Di qui e dalla consapevolezza dell’interconnessione tra le economie di tutti gli Stati membri nasce l’intenzione di riformare quel patto di stabilità e crescita che fu pensato in un altro secolo (nel 1992) e in ben altra situazione economica. Non ha stupito nessuno, infatti, la dichiarazione del commissario all’economia Paolo Gentiloni quando, qualche giorno fa, ha illustrato le prime proposte di modifica dell’accordo che devono puntare a mettere sullo stesso piano la stabilità e la crescita economica in quanto intrinsecamente legate e che i parametri di riferimento, deficit massimo al 3% del PIL e livello obiettivo del rapporto debito/PIL al 60% abbiano la necessità di essere ricondotti a valori più realistici. Dalle sue parole si evince che mentre il limite al 3% dell’indebitamento ha avuto il grande merito di “segnalare ai governanti che il denaro non è gratis”, facendo suo il motto introdotto da Heinlein e reso celebre da Friedman TANSTAAFL (There ain’t no such thing as a free lunch), l’obiettivo dell’indebitamento al 60% del PIL non ha avuto successo perché irrealistico e laddove non ci sia un percorso realistico ogni regola diventa inutile. Da qui l’idea di allungare il periodo di “normalizzazione” della finanza pubblica in caso di risposta a crisi esogene e di indicare una sorta di obbligatorietà di un trend in diminuzione del debito senza obiettivi irragionevoli nel breve tempo.
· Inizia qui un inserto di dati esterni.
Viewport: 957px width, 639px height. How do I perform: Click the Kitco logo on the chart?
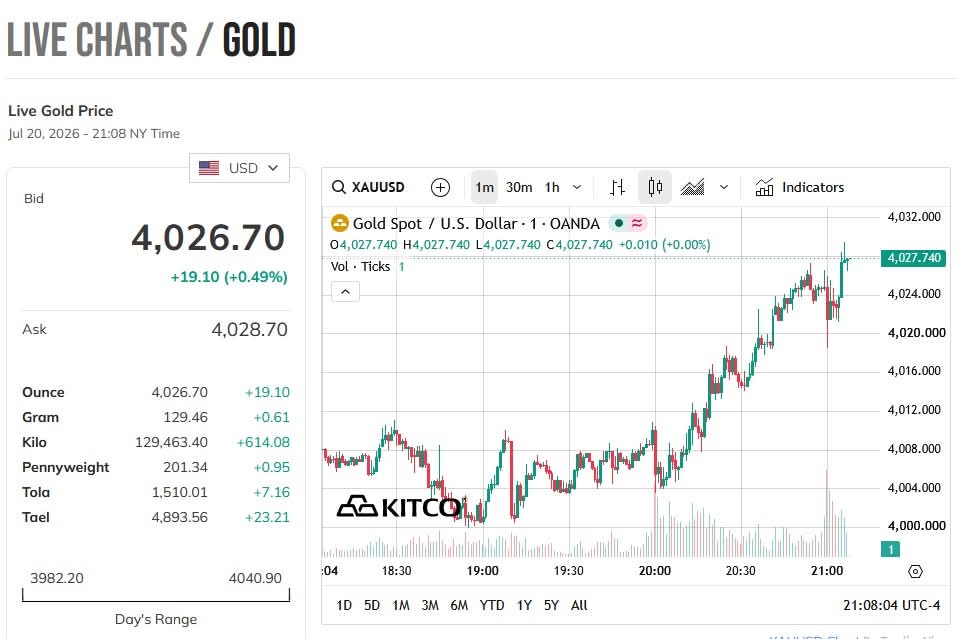click(x=400, y=507)
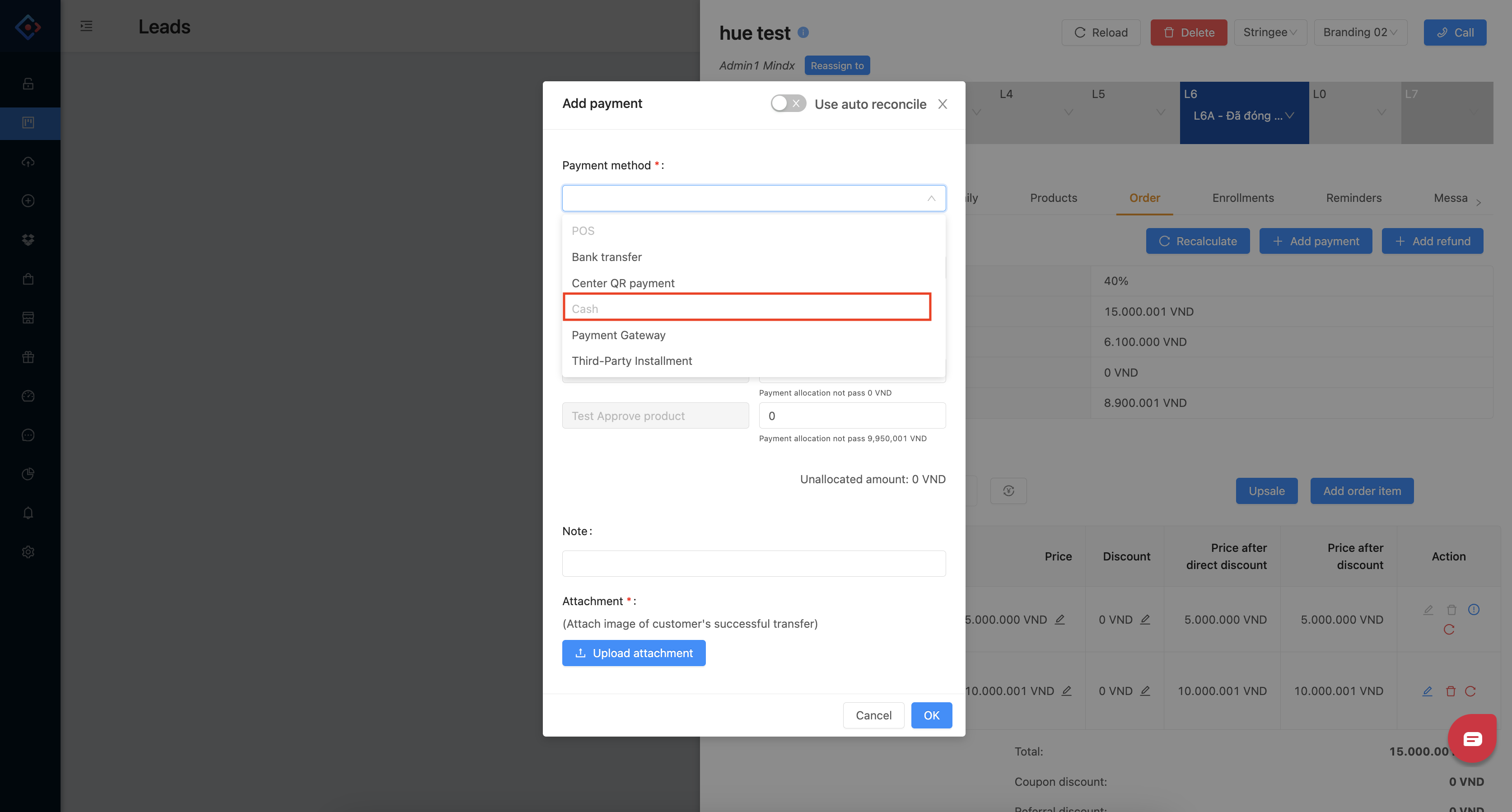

Sembra poca cosa, leggendo questa sintesi fatta con l’accetta, ma in verità si tratta di un concetto rivoluzionario all’interno dell’UE che, finora, ha sacrificato la crescita all’inseguimento di un traguardo lontano e non raggiungibile, salvo spostare le necessità finanziarie delle nazioni da una partita all’altra, cosa che è visibile osservando il livello totale di debito (pubblico + privato) di ogni Stato membro. Qualcuno obietterà “cosa c’entra il debito privato?”. Non è, ovviamente, una domanda stupida perché una certa vulgata ha sempre visto come “pericoloso” solo il debito pubblico dimenticando che il debito privato va a colpire la fonte primaria dell’alimentazione della macchina pubblica (i redditi) e che una crisi di esso, conseguente a un rialzo repentino dei tassi o da una crisi economica che vada a far crescere il tasso di disoccupazione, si riflette immediatamente sul settore creditizio che, all’aumentare della rischiosità, deve diminuire le esposizioni causando un cosiddetto credit crunch che potrebbe essere aggravato anche da una crisi di liquidità delle banche cosa che bloccherebbe la “cinghia di trasmissione” dell’economia, tra allocazione dei capitali e sistemi di pagamento obbligando, come già successe in passato, a un intervento pubblico che porti lo stato ad accollarsi questo debito facendo crescere il debito pubblico (sono, ad esempio, i casi dell’Islanda o dell’Irlanda).

Per questo, probabilmente, non basterà solo una riforma del patto di stabilità ma si dovrà anche toccare la mission della BCE, associando alla salvaguardia del livello dei prezzi anche il mantenimento degli obiettivi di crescita, e credibilmente anche la struttura delle leggi di bilancio di molti stati, passando dai criteri “di cassa”, come quella italiana, a criteri “di competenza” come avviene per le aziende, in maniera da distinguere la spesa corrente dalla spesa per investimenti pluriennali che, magari, prevede un ritorno ben più corposo ma che, stando ai criteri in essere oggi, difficilmente potrebbero essere portati avanti. Diciamo che si parla di uno scenario non certo di domani e neanche di dopodomani, la via, però sembra tracciata e, forse, si vedrà un’Unione Europea meno rigida e più ricca in un futuro prossimo. Si potrebbero aprire le scommesse, quindi.